Formal verification workflows often require long-horizon interaction with a proof assistant, iterative file edits, and real-time compiler feedback — generalist LLMs struggle to operate reliably at that granularity. Leanstral 1.5 is purpose-trained to act as an agent inside Lean 4 projects and the Mistral "vibe" environment, closing that gap by learning the full proof-engineering loop rather than only producing single-shot proofs.
Key Capabilities
- Trained for agentic proof engineering: optimized to edit files, run shell commands, query the Lean language server, and iterate until proofs compile.
- Architecture and scale: MoE with 128 experts (4 active per token), 119B parameters with ~6.5B activated per token, and a very long context window (up to 256k tokens) to handle whole-repo reasoning.
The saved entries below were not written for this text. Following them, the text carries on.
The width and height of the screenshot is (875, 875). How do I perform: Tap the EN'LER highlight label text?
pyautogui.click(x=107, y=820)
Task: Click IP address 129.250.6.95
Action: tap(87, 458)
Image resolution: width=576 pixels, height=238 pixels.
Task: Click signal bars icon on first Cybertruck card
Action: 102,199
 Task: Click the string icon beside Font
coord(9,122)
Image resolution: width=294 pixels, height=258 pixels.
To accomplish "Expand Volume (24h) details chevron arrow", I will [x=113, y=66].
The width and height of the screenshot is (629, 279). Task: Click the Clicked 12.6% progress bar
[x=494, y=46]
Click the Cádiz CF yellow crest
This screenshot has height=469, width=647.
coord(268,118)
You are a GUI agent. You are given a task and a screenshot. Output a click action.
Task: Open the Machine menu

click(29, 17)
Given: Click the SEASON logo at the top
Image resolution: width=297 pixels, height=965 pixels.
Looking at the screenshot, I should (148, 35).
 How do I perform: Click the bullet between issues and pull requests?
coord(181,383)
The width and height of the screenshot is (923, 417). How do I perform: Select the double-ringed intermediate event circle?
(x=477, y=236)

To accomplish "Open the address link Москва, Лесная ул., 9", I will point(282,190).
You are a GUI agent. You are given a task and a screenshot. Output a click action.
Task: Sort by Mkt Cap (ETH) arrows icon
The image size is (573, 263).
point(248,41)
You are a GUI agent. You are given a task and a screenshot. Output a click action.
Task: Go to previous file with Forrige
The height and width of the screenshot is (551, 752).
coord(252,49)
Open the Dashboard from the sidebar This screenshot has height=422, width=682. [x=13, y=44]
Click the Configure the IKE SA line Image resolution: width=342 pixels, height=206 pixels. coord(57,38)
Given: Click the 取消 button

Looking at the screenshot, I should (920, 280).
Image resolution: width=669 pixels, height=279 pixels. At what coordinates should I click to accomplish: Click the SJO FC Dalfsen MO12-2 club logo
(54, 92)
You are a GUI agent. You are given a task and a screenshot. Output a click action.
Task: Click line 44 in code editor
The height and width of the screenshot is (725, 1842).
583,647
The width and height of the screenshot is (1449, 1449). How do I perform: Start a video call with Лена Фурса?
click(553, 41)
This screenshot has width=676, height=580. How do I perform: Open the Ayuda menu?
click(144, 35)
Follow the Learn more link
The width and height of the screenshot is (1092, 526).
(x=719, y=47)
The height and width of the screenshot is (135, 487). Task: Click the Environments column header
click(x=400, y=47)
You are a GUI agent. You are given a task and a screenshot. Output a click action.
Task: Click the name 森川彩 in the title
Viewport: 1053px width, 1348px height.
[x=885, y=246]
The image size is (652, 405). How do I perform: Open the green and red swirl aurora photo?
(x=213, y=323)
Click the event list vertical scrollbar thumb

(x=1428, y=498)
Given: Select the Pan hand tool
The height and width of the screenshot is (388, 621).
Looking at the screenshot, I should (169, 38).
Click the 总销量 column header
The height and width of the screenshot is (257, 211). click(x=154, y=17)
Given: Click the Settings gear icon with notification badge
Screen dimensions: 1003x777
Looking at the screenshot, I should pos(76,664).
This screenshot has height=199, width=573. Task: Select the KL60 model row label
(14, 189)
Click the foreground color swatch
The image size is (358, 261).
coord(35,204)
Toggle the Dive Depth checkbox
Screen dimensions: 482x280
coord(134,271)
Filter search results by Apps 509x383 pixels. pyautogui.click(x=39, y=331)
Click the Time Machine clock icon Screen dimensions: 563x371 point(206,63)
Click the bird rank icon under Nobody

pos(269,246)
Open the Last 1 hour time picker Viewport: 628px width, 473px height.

- Multimodal and integrable: accepts text and images, designed to run via Mistral Vibe or a local vLLM server and to work with MCPs like lean-lsp-mcp for tight IDE-style workflows.
- Empirical performance: achieved state-level results on formal benchmarks (saturated miniF2F, high scores on PutnamBench and FATE suites) and has been used in automated pipelines that flagged real bugs in Rust→Lean translated code.
Who it's for and trade-offs
Great fit if you need an AI that can be embedded into Lean 4 development workflows to automate proof attempts, triage failing goals, or perform long-running repository tasks. It is especially useful for teams that can run or access Mistral's API or provision sizable inference infrastructure (vLLM, tensor-parallel serving). Look elsewhere if you need a tiny, low-cost model for casual chat or general-purpose code help: Mixture-of-Experts models add serving complexity and local deployment requires significant memory, tensor-parallelism and engineering (or reliance on Mistral-hosted endpoints). The model's Apache-2.0 license makes it permissive for integration, but operational costs and MoE inference demands are the main practical constraints.
Where it fits
Use Leanstral 1.5 when you want a specialist proof agent rather than a general LLM: it targets reproducible, compile-driven proof loops and repository-scale formal verification. For lighter-weight code-assistant tasks or non-formal coding workflows, smaller single-GPU models or hosted chat-centric agents remain simpler and cheaper.